С Амелией, уйдя в дальнее плавание, я не виделся с прошлого лета и лишь изредка, насколько позволяют моряку обстоятельства, переписывался. За это время, сменив несколько судов, я избороздил много морей, побывал в новых местах, не виданных мною раньше, но всюду, куда бы ни забрасывала меня судьба, во всякую погоду, анафемски ли бурную или очаровательно ясную, в моем сердце, не переставая, звенел милый голос этой девушки, облегчая тяжесть жизни. Только за последние три месяца, не имея от нее известий, я стал беспокоиться. И когда уже начало меня охватывать отчаяние, я неожиданно получил от нее длинное письмо. Она писала, что очень тоскует обо мне, что хочет меня видеть как можно скорее, тем более что в ее жизни назревает какое-то важное событие.
Я догадываюсь, на что она намекает, и мне хочется крикнуть:
"Еду, ненаглядная, еду, чтобы связать свою судьбу с твоею навеки! Разве ты не чувствуешь, как наш чудо-корабль летит, точно альбатрос, к твоим свободным и славным берегам?.."
Просыпаясь, начинают выходить на верхнюю палубу пассажиры в одеждах разных наций, разноплеменные и разноязычные, освеженные ночным отдыхом, довольные хорошей погодой. Кого только здесь нет! Бедняки, жестоко обманутые жизнью, но не мирящиеся с этим и настойчиво ищущие на земле своей лучшей доли; дельцы, проникающие с целью наживы в самые отдаленные уголки земного шара; финансовые, чугунные, угольные короли, ворочающие рычагами чудовищной машины капитализма, которая пожирает несметное количество человеческих жизней; любители приключений и, наконец, просто беснующиеся с жиру, те, которые не знают, куда девать даром доставшиеся им богатства.
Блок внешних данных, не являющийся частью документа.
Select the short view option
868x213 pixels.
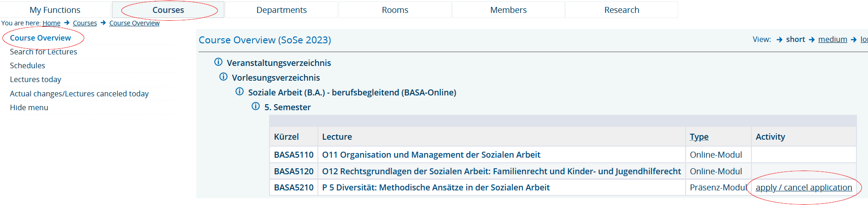tap(795, 39)
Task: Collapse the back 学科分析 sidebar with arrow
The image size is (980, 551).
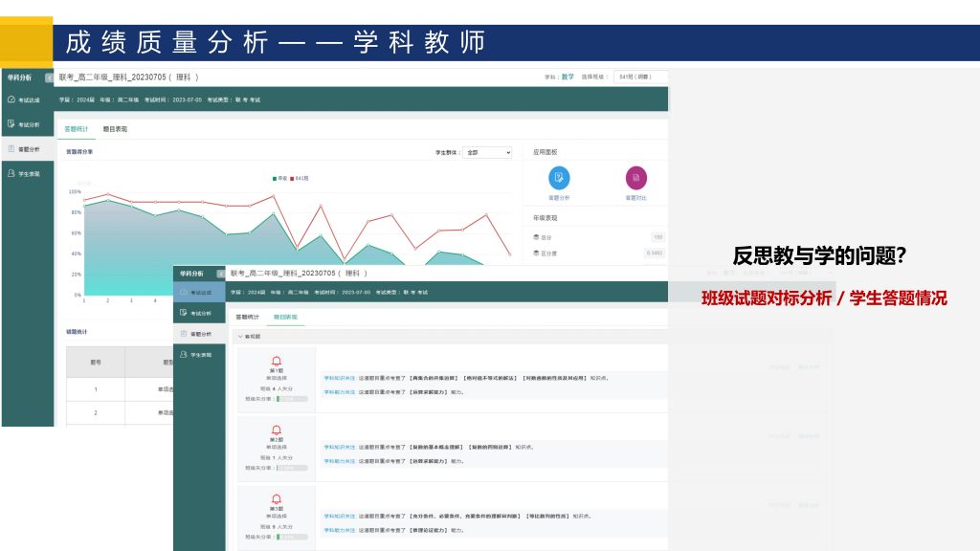Action: click(49, 77)
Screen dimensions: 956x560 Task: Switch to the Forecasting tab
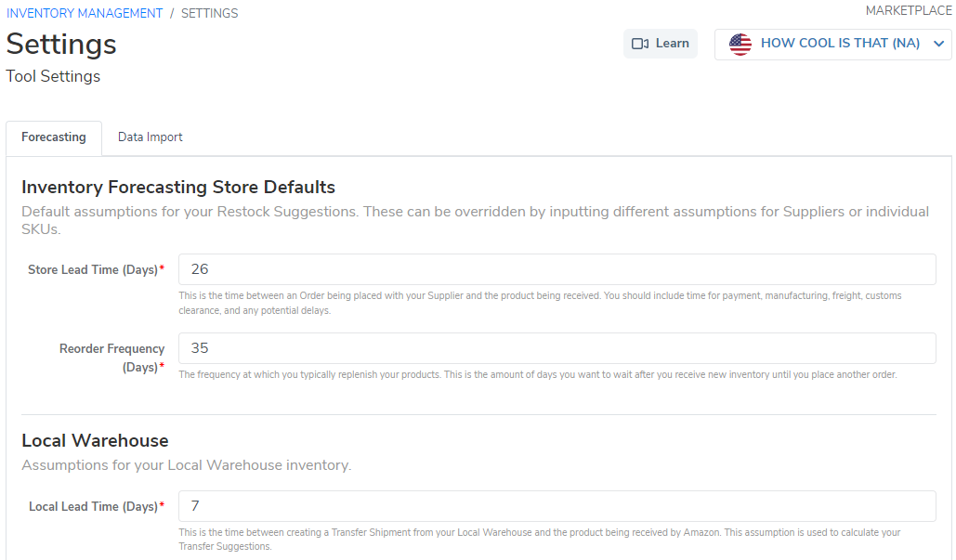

Некоторые из пассажиров первого и второго классов, усевшись за маленькие наружные столики, пьют кофе или вино; другие, покончив с завтраком, прогуливаются по верхней палубе, лезут на мостики, заглядывают в ходовую рубку. До моего слуха доносится говор на разных языках и вместе с запахом моря -- аромат дорогих духов. Но я мало обращаю на это внимания, думаю лишь о мисс Амелии. В конце последнего письма, как бы между прочим, она спрашивает, кончил ли я на штурмана. Нет, я все еще готовлюсь, все еще провожу свободное время за чтением специальных морских книг, но через несколько месяцев я буду держать экзамен. В успехе не может быть сомнения -- скоро она будет видеть меня помощником капитана.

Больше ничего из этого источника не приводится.